Write the next part of the article about the Jewish federation's study of community service needs, starting after its final paragraph.

TEXT PROVIDED:
-----
Federation agencies that provide these services can now consider whether to continue doing so, partner with a non-Jewish agency or “perhaps provide vouchers for community members to access those services elsewhere,” Blumberg said.

Added Krieger, “It’s one thing to make an assumption about the needs of the community, but now we have data to base decisions on. We don’t have to rely on assumptions.”

Todd Krieger

Agency staff also identified several unmet community needs, including autism services, counseling/support groups for teens and children, day programs for adults with Alzheimer’s and dementia disorders, domestic violence programs, housing and residential services without Jewish observances, mental health programs and mental health/developmental disability services, and skilled home health care.

“There are some areas where demand outstrips our ability to provide services, such as in-home support services and older adult services,” Blumberg said. “The elderly population is growing and their needs are growing as well.”

According to Kaufman, the various local communal organizations will work together to maximize community resources and provide the best customer service. “We have funding challenges. We’re not going to be able to sustain everything. The good news is we have very good agencies working collaboratively to provide the needed services.”
-----
DATA EXCERPT:

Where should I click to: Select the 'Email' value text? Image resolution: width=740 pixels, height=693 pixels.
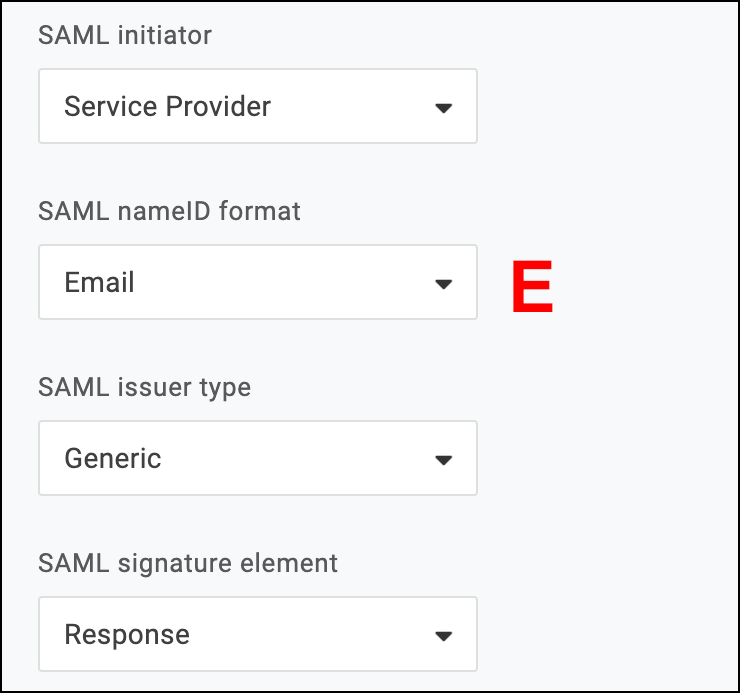(99, 282)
-----
TASK RESULT:
Teen Needs

Finally, the study revealed that teens in Jewish Detroit are struggling with mental health concerns. The Community Study showed that while 93 percent of teen respondents say they have a parent or other adult they can turn to for support, a large portion are still struggling.

According to the survey, 52 percent of teen respondents said they or their friends were struggling with anxiety, and 42 percent of respondents say they struggle with low self-esteem, sadness or depression. Academic pressure and difficulty with schoolwork seem to be the major drivers for these health challenges. Other concerns cited by teen respondents were eating disorders (25 percent), bullying (22 percent) and drug use (17 percent).

The needs of seniors and teens emerged as important in the Community Study.

When asked what programs and services they or their friends would benefit from, teen respondents’ most common suggestions were subject tutoring, stress management, college testing preparation services, job shadowing programs and after-school counseling/emotional support. A high percentage of teens were also interested in volunteer opportunities, youth activities and fitness programs.

“The data on teens gleaned from the Community Study is worrisome,” according to Federation’s analysis. “It suggests that a broad-based community strategy on teen mental health is needed to serve local teens in a coordinated and effective way.”

 

What’s Next?

“We absolutely achieved what we were looking for with this study: to identify some gaps and high-priority needs,” the Jewish Fund’s Sosnick Schoenberg said. “The real opportunity now is working together with other communal agencies to address those needs.” She added she is hopeful the study will also inform donors where the needs in the community lie.

Federation plans to meet with other Jewish agencies and explore the short- and long-term health and social welfare needs of the community to create a comprehensive, collaborative plan to ensure agencies are providing the right services today and into the future in the most cost-effective and impactful way. Those conversations have begun, but there have been “no answers yet,” Blumberg said.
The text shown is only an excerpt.